Amazing words from the man who’s often described as the “architect” of the giant health-care fartburger that’s now landed on America’s plate. Contrary to popular belief, he didn’t call ObamaCare itself a “train wreck” back in the spring; his point at the time was that the law’s success depended upon convincing young, healthy, middle-class people to sign up. If HHS did that, everything would be grand. If they didn’t, it’d be a train wreck due to adverse selection: Insurers would be stuck with an influx of sick people signing up and no way to pay for it without healthy people handing over their premium money each month. The train wreck was conditional.

Six months later, he’s starting to see the train lights in the distance. What’s amazing about this clip is that Baucus, as “architect” of the law, surely understands as well as anyone that delaying the mandate would increase the risk of a wreck — and yet here he is, casually tossing the idea out there. No wonder insurers are getting fidgety:

The health care law essentially strikes a deal with insurance companies: They are required to cover people with preexisting conditions, and they can’t charge people more based on those conditions. Both of those policies will cost insurers money—potentially, a lot of it. So the law also includes three tools to minimize their financial risks: the individual mandate; subsidies to help people afford insurance; and a defined window to buy coverage.

If lawmakers start fiddling with those incentives, the equation gets worse for insurers. There are minor changes that the industry could probably weather, maybe easily. But just the idea of weakening those safeguards is enough to make insurers nervous. A handful of states tried in the 1990s to enforce guaranteed coverage, but without the safeguards that Obamacare includes for insurers. Premiums in those states skyrocketed, growing by double digits each year until they were so expensive that the reforms ended up increasing the number of uninsured people…

Although it sounds like a minor adjustment, the fact that there’s a defined open-enrollment period is a big deal for insurance companies. Extending the window would be “destabilizing” for insurers, Zirkelbach said.

Their primary goal is to cover as many people as possible who won’t file big claims. It’s the defined enrollment window, not the individual mandate, that prevents people from waiting to sign up for insurance until they’re on their way to the emergency room. So extending the window could make it easier for young, healthy people to go without insurance until they absolutely need it. “If these vital enrollment incentives were to change, the premiums health plans filed for next year would have to increase,” Zirkelbach said.

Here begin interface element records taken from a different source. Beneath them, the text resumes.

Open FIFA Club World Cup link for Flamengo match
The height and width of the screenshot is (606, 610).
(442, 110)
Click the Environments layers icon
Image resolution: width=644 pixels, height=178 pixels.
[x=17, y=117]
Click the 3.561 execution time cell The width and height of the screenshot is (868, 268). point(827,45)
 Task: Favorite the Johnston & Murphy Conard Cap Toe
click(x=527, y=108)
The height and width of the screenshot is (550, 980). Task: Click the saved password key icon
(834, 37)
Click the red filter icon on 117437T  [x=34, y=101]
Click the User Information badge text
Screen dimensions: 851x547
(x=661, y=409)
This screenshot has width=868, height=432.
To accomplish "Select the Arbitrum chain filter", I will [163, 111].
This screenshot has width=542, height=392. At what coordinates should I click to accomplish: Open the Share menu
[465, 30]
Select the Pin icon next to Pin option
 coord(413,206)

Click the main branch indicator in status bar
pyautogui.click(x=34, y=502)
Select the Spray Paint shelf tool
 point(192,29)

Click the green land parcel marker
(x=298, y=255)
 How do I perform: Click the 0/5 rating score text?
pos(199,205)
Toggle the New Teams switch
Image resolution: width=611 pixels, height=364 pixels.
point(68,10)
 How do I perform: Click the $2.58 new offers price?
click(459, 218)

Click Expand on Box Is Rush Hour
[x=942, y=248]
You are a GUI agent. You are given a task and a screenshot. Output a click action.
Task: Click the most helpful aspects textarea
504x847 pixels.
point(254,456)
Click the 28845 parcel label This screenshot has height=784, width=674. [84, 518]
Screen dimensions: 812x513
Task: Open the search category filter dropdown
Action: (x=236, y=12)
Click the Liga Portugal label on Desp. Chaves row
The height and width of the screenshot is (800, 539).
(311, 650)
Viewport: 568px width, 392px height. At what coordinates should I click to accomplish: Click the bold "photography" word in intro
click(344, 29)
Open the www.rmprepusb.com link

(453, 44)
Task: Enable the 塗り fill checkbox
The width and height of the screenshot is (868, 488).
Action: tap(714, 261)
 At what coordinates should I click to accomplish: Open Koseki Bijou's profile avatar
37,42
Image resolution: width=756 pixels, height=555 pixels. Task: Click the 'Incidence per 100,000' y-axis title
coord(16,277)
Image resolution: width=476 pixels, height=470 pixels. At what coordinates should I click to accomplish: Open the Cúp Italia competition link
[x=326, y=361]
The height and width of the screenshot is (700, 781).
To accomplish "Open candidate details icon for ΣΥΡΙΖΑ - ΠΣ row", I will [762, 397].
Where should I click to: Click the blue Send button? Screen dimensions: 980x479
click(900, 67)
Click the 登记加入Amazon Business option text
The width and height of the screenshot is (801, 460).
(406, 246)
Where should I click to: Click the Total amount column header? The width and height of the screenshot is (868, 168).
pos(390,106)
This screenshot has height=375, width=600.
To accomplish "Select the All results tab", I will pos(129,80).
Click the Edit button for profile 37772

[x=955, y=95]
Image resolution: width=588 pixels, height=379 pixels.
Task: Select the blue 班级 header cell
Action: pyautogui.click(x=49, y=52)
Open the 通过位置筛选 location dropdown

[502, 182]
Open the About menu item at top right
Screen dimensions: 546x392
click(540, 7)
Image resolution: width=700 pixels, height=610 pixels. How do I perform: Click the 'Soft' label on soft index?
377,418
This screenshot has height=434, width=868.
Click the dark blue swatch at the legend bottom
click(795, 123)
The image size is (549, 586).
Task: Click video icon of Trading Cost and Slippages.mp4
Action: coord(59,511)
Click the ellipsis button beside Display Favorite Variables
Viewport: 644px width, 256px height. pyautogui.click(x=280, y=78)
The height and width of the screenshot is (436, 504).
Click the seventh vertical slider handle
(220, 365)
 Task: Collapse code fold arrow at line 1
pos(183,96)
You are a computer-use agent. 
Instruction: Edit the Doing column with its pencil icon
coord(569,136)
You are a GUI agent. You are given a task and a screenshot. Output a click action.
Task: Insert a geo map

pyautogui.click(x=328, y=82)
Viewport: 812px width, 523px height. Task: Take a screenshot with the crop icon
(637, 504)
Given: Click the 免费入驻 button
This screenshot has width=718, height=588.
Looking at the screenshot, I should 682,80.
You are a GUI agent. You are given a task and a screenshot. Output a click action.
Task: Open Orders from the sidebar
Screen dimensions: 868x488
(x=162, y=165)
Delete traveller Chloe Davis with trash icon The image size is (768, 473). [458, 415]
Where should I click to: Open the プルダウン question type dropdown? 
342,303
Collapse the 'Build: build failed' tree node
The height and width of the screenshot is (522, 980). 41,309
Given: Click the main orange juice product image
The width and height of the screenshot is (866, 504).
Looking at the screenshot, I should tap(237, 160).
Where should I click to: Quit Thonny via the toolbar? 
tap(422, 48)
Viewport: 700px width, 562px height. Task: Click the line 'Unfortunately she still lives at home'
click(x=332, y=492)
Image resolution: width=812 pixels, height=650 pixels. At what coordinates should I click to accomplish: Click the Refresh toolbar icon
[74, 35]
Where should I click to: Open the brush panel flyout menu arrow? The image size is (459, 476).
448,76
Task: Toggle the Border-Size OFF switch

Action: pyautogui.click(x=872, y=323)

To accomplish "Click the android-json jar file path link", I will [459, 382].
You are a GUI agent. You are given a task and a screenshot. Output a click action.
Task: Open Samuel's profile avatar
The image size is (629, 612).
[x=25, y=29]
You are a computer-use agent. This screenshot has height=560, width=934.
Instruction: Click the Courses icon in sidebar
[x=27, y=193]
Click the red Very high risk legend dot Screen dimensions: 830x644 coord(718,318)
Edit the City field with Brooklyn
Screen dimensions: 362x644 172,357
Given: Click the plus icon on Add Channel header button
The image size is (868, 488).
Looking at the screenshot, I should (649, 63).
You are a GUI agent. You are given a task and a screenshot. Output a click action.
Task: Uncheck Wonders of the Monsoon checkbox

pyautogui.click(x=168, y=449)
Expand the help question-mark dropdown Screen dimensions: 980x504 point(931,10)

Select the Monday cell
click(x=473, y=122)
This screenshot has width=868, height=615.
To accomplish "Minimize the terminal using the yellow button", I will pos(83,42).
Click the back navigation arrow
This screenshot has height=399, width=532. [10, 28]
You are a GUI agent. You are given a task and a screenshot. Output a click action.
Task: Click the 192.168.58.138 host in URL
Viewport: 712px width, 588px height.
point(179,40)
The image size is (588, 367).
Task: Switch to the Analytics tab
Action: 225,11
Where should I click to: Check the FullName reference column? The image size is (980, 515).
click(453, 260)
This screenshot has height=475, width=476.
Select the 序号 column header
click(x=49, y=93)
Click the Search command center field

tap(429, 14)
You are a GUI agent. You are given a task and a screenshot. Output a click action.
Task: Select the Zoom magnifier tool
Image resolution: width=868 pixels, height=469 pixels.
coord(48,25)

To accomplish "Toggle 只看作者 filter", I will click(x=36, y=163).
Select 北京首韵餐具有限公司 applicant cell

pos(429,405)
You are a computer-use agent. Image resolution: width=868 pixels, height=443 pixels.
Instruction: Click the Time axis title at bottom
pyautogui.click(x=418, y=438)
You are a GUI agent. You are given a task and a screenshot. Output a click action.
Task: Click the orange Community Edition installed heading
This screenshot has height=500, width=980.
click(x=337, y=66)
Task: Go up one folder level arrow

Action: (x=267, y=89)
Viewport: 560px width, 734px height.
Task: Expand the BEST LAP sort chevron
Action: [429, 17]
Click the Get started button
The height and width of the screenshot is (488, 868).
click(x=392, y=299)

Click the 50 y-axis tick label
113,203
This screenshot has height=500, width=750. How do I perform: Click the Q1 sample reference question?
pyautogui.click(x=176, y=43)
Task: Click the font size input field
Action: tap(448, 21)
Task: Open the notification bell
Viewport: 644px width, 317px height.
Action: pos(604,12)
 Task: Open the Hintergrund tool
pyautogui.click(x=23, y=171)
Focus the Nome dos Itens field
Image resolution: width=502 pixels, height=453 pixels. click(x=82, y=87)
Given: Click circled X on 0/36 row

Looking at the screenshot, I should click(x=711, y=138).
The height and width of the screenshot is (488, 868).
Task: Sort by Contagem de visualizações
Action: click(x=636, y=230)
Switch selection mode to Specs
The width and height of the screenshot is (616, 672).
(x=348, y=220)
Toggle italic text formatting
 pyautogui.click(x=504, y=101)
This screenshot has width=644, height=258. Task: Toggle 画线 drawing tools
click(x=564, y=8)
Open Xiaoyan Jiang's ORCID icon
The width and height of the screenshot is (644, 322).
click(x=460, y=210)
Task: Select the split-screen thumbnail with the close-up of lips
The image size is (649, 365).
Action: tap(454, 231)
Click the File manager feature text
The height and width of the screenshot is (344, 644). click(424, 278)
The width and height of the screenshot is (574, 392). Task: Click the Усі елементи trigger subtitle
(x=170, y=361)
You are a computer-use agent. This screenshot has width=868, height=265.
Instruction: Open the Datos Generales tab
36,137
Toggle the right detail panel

If the premiums next year increase so much that healthy people with insurance decide it’s cheaper to drop their coverage and just pay the fine instead, then voila — you’ve got your first downward turn in the fabled industry death spiral. And here’s Baucus, hinting that he might vote for a mandate delay a few months from now that would make that more likely. Even more amazing, he has nothing to gain personally from pushing delay. He announced months ago that he’s retiring at the end of this term so, unlike other red-state Dems like Pryor, Landrieu, et al, he doesn’t have to worry about being tossed out on his ear by angry voters in an anti-ObamaCare backlash. Given his role in crafting the law and his unaccountability to voters, he’s actually perfectly positioned to be the White House’s Senate point man in explaining that delay is potentially very bad and that such things shouldn’t even be spoken of until months have passed and it’s the only option left. As it is, he’s helping to mainstream the idea of delay by floating it as a possibility, which not only puts Obama in a tougher spot later but gives the GOP a foothold in arguing that the whole law should be put off so as to minimize the adverse selection problem. Mystifying. And proof, I guess, of just how toxic ObamaCare’s suddenly become. Even a guy who has no reason to distance himself from it is inching away.